Marginally Interesting - The Newsletter - Issue #2
Welcome to Issue #2! Today also marks the day where I complete 6 months of working as an independent consultant. It has been quite a ride, and it has been different from what I have expected, but in a good way. More on that some other time.
For the second issue, I've collected some articles from three areas, MLOps, the EU's proposal to regulate the use of AI, and some follow up thoughts on writing software at scale.
I hope you'll find it interesting. If you want you can reply to this newsletter and let me know what you think!
MLOps becoming standardized?
I have to be honest, when MLOps started many of the products seemed to me as if they're either just relabeling whatever they had found for devops (CI/CD, pipelines) and market it to ML people, or it very superficially fitted the bill of what devops people think that data scientists need (notebooks!!).
Netflix was one of the earliest companies I am aware of that did something interesting in that space, making notebooks the core piece of their infrastructure, but also doing other interesting things like snapshotting notebook runs to gain traceability.
More recently, I feel like a standardized view is starting to emerge. This article by Theofilos Papapanagiotou is a good overview of more advanced concepts like continuous training and model drift.
Towards MLOps: Technical capabilities of a Machine Learning platform | by Theofilos Papapanagiotou | Prosus AI Tech Blog | Apr, 2021 | Medium — medium.com Large organisations rely increasingly on continuous ML pipelines to keep their ever-increasing number of machine-learned models up-to-date. Reliability and scalability of these ML pipelines are…
The investors from Andreesen Horowitz had a similarly scoped article that also took a business view on the market. I found the article to be a bit lacking on the technical details, especially their choice of example products for their categories sometimes throws together technologies with wildly different levels of maturity and complexity.
The Emerging Architectures for Modern Data Infrastructure — a16z.com Software systems are increasingly based on data, rather than code. And a new class of tools and technologies have emerged to process data for both analytics and operational AI/ ML.
So, should we just all take these things and replicate them in our companies? One of the dangers of such articles IMHO is that suddenly everyone believes they need to have a feature store, a data mart, and monitor model drift in production. In many cases, however, you're already good with a much smaller setup, and these articles often don't capture the relative importance of the components.
EU Artificial Intelligence Act Proposal
The EU has been working on a proposal to regulate the use of AI. I first noticed it through this tweet (which got quite some engagement naturally).
It is true that the proposal takes a difficult approach, defining what AI is through a list of technologies (apparently statisticians were surprised they were doing AI all along): ML approaches, Logic and knowledged-based approaches, as well as statistical approaches, and search and optimization methods.

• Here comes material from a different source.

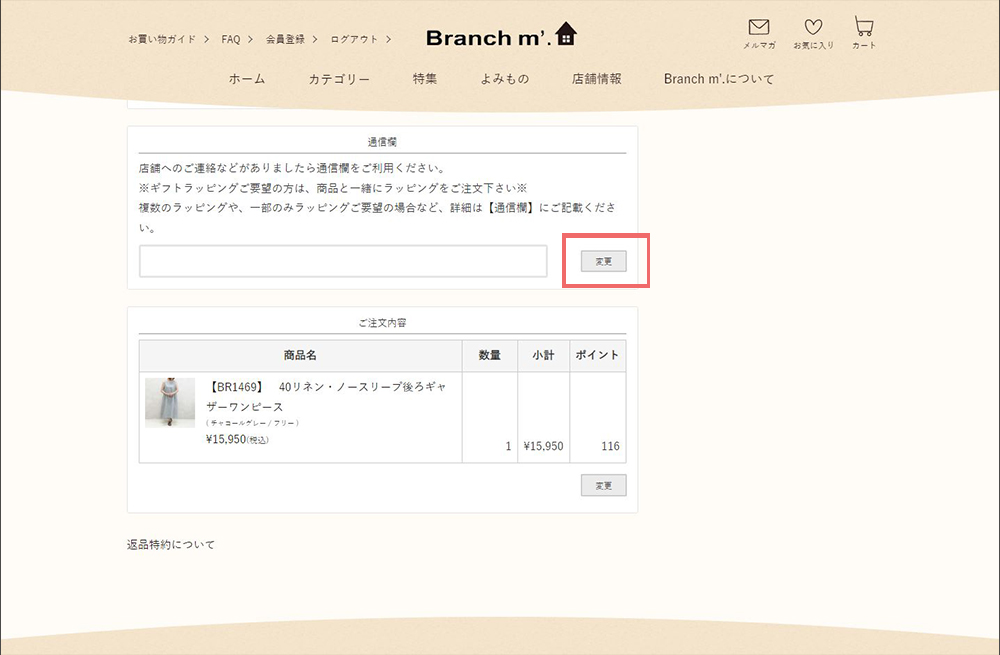Viewport: 1000px width, 655px height.
Task: Click the FAQ link at top
Action: tap(231, 40)
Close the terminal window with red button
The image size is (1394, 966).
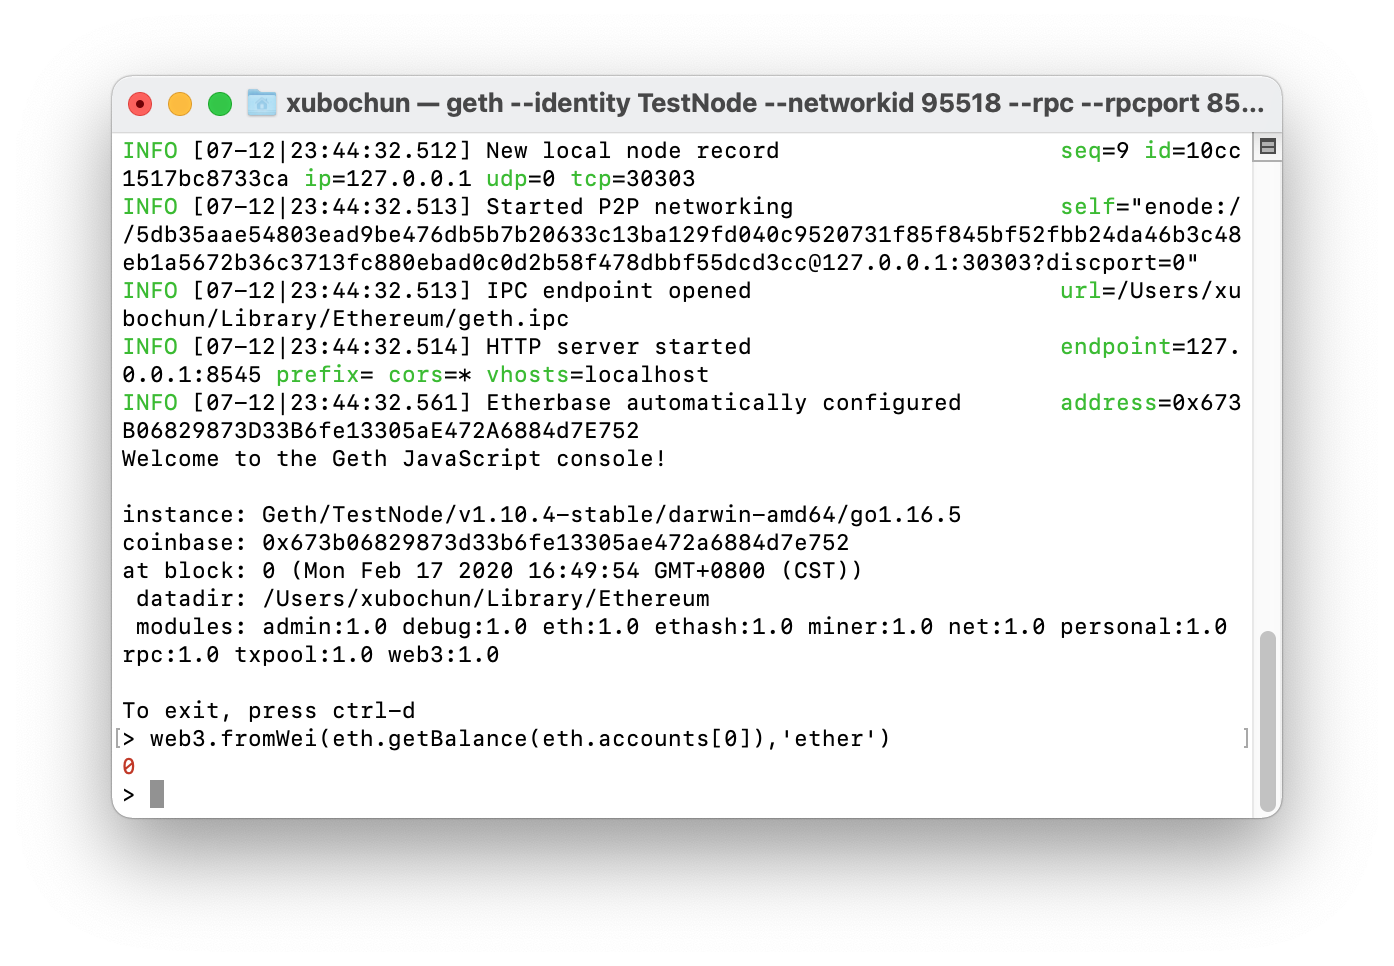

The section that lists what kinds of uses are prohibited is also rather vague on almost everything:
When are techniques subliminal and when aren't they? Not sure we've figured out what a person's consciousness is or when exactly something is beyond. Also, what about subliminal techniques which are not using AI? And so on.

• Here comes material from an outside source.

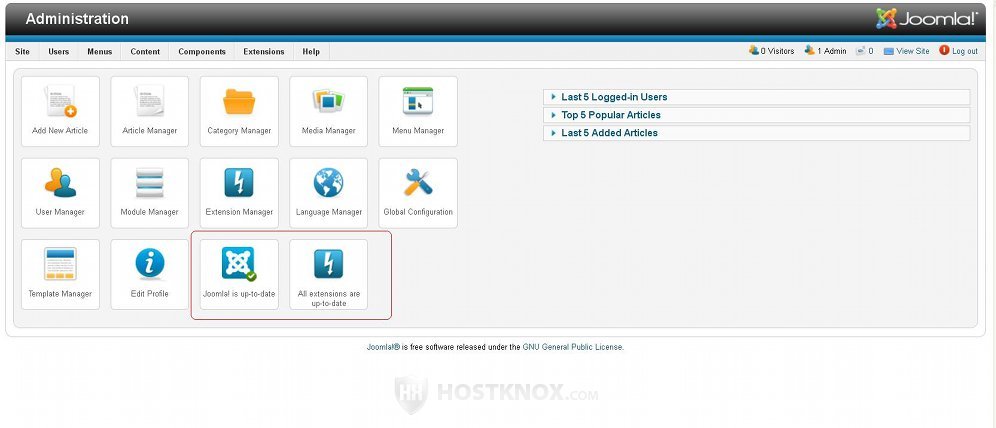Open the Extensions menu
This screenshot has width=996, height=428.
tap(264, 52)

I'm a bit concerned that an approach which is on the one hand so tied to the examples of technology and approaches that we have right now, and on the other hand so vague on what exactly is prohibited will work out well.
I don't know how this will end up in legislation, but I think it is good that everyone who is working in that space is aware that this is happening.
Martin Goodson from evolution.ai has a great discussion on the difficulty of defining AI.
Why is it so difficult to define artificial intelligence? — www.evolution.ai The European Union published the Artificial Intelligence Act last week. The Act is the most wide-ranging set of rules for AI yet created by any legislative body. All technologists should be aware of its contents. But I will not be discussing much of that here. I'm interested in the Act's promise to provide 'a single future-proof definition of AI'.
Follow up on Writing Software at Scale
In the last issue, I talked about the challenges of writing software at scale. Stefan Schmidt, CTO coach from Berlin, has written a provocative article suggesting the other extreme: just work alone. So many things become easier when you're working alone. I agree with his point that sometimes teams are built too early when it is still unclear how to effectively divide the work.
Better work alone - DEV Community — dev.to Better work alone. When I look into startups as a coach, every one of them thinks more is better. Ev...
He also raises an interesting point: there exist many tools and frameworks that make it possible to do a lot of things alone. Anthony Simon from Panelbear has made a list of technology he uses to build his one-man SaaS if you need some pointers how to get started.
The Tech Stack of a One-Man SaaS — panelbear.com There’s just something fascinating about getting to know what’s under the hood of other people’s businesses. It’s like gossip, but about software.
That's it with issue #2, happy May 1st!